■ Exercise instructions:
Set out exactly every line of the entries below, starting at the line that holds "Instruction: Export CPU aidle graph as CSV" and stopping after the line that holds "Task: Open help for Display Archives by Month".

■ Data under study:
☆ ☆ ☆ ☆ ☆ ☆ ☆

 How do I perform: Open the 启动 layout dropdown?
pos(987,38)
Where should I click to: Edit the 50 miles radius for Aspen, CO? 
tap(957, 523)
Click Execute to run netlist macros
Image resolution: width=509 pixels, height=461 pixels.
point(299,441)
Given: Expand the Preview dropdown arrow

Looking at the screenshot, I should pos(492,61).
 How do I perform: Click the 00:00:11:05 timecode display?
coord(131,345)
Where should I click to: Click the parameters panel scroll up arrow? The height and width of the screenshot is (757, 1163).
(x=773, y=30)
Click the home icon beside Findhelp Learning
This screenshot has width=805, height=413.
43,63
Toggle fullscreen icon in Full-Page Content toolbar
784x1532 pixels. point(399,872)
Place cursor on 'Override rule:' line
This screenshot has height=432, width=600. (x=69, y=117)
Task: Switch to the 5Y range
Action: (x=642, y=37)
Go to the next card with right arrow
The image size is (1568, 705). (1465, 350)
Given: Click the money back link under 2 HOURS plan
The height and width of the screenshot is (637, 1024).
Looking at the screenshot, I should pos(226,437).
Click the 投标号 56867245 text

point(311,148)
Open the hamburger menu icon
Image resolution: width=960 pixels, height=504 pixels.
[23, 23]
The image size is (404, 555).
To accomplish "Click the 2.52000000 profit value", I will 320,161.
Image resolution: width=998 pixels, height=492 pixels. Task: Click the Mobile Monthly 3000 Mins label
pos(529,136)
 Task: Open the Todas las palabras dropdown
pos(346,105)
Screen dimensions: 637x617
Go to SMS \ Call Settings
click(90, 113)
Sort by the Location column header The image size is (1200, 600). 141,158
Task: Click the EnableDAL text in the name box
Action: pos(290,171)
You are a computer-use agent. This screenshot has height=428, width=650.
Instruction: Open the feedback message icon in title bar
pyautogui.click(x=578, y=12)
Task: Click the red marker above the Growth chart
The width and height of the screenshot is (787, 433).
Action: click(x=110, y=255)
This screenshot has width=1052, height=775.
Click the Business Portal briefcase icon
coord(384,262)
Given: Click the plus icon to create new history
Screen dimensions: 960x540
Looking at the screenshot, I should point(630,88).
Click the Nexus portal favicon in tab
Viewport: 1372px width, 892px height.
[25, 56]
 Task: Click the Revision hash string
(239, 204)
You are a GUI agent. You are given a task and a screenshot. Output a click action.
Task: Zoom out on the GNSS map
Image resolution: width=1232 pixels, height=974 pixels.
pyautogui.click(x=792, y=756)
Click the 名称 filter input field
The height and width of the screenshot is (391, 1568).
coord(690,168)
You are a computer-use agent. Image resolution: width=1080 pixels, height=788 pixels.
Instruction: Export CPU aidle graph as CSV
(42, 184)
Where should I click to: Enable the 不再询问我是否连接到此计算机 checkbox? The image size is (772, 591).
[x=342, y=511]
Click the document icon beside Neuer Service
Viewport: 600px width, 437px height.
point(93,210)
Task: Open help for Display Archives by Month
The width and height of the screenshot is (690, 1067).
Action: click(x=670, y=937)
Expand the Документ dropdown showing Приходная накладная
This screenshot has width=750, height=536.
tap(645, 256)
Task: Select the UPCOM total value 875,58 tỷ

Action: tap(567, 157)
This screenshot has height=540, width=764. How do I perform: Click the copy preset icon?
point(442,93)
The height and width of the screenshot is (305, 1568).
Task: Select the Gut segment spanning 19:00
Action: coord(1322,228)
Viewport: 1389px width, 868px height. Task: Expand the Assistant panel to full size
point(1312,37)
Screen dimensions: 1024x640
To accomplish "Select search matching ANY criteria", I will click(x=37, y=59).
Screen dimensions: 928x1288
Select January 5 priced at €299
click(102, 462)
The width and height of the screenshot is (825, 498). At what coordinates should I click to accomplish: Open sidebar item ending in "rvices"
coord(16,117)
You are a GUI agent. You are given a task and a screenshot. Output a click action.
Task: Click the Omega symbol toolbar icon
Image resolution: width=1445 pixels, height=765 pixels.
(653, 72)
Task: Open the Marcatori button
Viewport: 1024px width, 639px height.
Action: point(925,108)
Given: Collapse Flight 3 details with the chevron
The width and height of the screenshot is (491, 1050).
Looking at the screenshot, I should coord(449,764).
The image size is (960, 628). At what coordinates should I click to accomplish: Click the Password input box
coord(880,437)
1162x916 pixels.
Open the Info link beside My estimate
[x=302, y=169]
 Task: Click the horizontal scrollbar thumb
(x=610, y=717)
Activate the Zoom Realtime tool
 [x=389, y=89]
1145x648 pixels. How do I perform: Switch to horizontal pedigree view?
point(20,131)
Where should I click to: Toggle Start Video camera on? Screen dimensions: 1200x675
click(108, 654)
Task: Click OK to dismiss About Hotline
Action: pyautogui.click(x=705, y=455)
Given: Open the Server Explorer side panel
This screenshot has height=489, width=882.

☆ ☆ ☆ ☆ ☆ ☆ ☆

■ Output of the task:
Instruction: Export CPU aidle graph as CSV
(42, 184)
Where should I click to: Enable the 不再询问我是否连接到此计算机 checkbox? The image size is (772, 591).
[x=342, y=511]
Click the document icon beside Neuer Service
Viewport: 600px width, 437px height.
point(93,210)
Task: Open help for Display Archives by Month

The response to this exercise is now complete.